La Maison Blanche, alias le Président Trump, vient de publier « sa » Stratégie de sécurité nationale (NSS : National Security Strategy). Ces trente pages ont fait grand bruit. Elles résument la nouvelle stratégie mondiale du pays, en fonction de ses objectifs (de Trump), de ses forces (selon Trump) et de ses faiblesses (imputables à ses prédécesseurs). Le texte est écrit dans un anglais simple et direct, sans calcul diplomatique : c’est en cela qu’il est autant trumpique que problématique. Quand la première puissance du monde met en effet son principal objectif dans America First, c’est inquiétant pour ses amis, ses alliés, actuels et futurs. Ils se demandent comment s’appliquera cette préférence. Seront-ils soutenus, oubliés, abandonnés face aux autres puissances en expansion : Chine, Inde, Turquie, Russie… ?

Candidement, le document s’explique : les États-Unis n’ont plus les moyens financiers, économiques et donc politiques de « financer simultanément un État providence, réglementaire et administratif massif, ainsi qu’un complexe militaire, diplomatique, de renseignements et d’aide étrangère tout aussi massif ». Au-delà de l’aveu de ces difficultés de fin de mois, l’explication de la position de Donald Trump est double.

La première est logique : c’est le « hasard moral » qui joue, cet effet pervers qui fait que l’assuré par les États-Unis prendra plus de risque. Les « dividendes de la paix », ces doux fruits des investissements militaires américains, permettent aux autres de mieux vivre et de plus consommer. Les États-Unis réduisent donc cette assurance implicite : elle leur rapporte d’autant moins que le risque de guerre augmente, ses « assurés » étant plus exposés à un Poutine agressif. Trump est bien plus clair que Barack Obama avec son « pivot vers l’Asie », trop doux. L’avenant au contrat est envoyé : aux Européens de se défendre.

La deuxième explication est la nouvelle hiérarchie des composantes de la puissance selon Trump. Le soft power arrive en septième position, après le système politique « agile » (autrement dit : changeant), l’économie, la finance, la technologie, l’armée, le réseau d’alliances, la situation géographique et les ressources naturelles, juste avant quand même « le courage, la volonté et le patriotisme du peuple américain » !

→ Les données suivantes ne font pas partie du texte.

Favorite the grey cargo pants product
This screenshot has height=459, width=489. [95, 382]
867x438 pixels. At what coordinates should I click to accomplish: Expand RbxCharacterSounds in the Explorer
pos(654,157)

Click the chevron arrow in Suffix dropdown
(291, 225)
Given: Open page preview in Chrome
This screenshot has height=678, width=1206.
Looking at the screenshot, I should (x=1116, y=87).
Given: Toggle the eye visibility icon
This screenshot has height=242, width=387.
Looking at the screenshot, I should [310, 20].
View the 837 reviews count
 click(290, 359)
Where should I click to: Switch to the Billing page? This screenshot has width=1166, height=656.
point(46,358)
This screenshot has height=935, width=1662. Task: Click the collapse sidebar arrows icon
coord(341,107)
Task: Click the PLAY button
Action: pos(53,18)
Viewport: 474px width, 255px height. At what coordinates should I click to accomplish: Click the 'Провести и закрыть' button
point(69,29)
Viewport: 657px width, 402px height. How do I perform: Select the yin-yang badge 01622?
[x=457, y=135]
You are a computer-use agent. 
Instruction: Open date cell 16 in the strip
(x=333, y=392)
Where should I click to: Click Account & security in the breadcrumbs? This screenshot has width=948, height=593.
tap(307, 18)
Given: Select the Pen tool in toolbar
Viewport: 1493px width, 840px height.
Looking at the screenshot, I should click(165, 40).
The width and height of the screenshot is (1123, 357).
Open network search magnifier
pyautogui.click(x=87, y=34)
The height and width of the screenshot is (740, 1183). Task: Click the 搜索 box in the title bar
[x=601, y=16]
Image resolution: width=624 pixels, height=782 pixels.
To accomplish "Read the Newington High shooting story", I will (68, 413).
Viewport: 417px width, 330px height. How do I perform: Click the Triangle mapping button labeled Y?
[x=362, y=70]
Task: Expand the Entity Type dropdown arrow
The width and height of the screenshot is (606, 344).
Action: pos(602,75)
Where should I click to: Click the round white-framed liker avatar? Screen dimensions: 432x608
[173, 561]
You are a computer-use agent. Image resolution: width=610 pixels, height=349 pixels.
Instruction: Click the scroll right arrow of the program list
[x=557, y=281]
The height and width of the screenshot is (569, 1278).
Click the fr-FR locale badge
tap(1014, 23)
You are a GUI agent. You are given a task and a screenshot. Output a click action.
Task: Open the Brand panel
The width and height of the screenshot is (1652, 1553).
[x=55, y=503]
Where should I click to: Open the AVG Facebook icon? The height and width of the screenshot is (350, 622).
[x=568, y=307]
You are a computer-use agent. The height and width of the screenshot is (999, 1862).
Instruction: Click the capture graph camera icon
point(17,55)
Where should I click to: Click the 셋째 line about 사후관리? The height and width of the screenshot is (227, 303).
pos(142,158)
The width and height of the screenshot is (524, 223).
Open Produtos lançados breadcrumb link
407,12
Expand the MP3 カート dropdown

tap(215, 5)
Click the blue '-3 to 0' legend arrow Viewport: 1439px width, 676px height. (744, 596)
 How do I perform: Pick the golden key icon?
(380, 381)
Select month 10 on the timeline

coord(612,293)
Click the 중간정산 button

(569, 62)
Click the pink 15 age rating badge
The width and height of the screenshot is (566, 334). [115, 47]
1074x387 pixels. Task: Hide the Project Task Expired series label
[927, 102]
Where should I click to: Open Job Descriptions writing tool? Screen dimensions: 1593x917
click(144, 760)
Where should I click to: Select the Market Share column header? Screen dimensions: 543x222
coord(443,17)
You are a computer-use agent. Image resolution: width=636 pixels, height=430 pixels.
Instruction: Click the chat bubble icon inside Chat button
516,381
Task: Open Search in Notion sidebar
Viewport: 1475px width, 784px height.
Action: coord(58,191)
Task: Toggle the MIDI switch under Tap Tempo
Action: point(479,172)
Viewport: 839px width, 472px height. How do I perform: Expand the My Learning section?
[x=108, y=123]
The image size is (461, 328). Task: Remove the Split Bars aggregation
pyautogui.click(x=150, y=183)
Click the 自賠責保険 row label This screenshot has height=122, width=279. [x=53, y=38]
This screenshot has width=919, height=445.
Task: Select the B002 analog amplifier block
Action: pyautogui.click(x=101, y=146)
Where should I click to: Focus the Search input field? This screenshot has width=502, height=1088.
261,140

Mais sous-estimer le poids du soft power est l’erreur majeure de ce texte : les États-Unis sont puissants parce qu’on les aime, les copie, les envie. La statue de la Liberté attire parce qu’elle éclaire, sachant qu’elle peut toujours s’attirer aussi des ennuis, des ennemis, des espions. Elle augmentera alors ses tarifs et vérifiera les entrées chez elle. Tout le monde comprendra que pour entretenir et renforcer le soft power américain, il faut renforcer sa base, la diversité des talents qui ne désirent rien tant que de participer à son effort de croissance.

Or, dans ce texte, tout est question de hard power, de souveraineté de l’état nation, seul capable d’avancer, car de décider. Pas de surprise donc s’il s’agit d’empêcher l’érosion de la souveraineté américaine « par des organisations transnationales et internationales », on aura peut-être reconnu l’Union européenne et l’ONU. Pas de surprise non plus s’il s’agit « de restaurer la prééminence américaine dans l’hémisphère occidental » et « d’encourager l’Europe à corriger sa trajectoire actuelle ». Affaiblir l’Europe puissance ? Mais sommes-nous alors dans le respect de la souveraineté des nations, ou en pleine contradiction, s’il s’agit de les empêcher de s’unir et de choisir leur voie ?

Plus problématique est alors la concentration des pouvoirs financiers, propulsée par la révolution technologique en cours. Elle passe des « vieux » GAFAM aux BAATMMAN : Broadcom, Apple, Amazon, Tesla, Microsoft, Meta, Alphabet (maison mère de Google) — et bien sûr NVIDIA. Donald Trump en vient maintenant à unir ces mastodontes à ceux de la communication. Il soutient Paramount qui lance une OPA à 106 milliards de dollars pour acheter Warner Bros contre celle de Netflix, qui en offre seulement 80. Car leur « part (de marché, si le mariage se faisait) pourrait poser problème » va-t-il à dire !

Non, les États-Unis ne sont pas isolationnistes dans cette lutte des grandes nations-groupes capitalistes (Chine et Russie incluses). A nous de sortir de ce nouveau Yalta, en nous renforçant. Aux USA de voir qu’ils risquent eux-mêmes de s’effacer, en perdant leur attrait. Mortel pour nous et pour eux.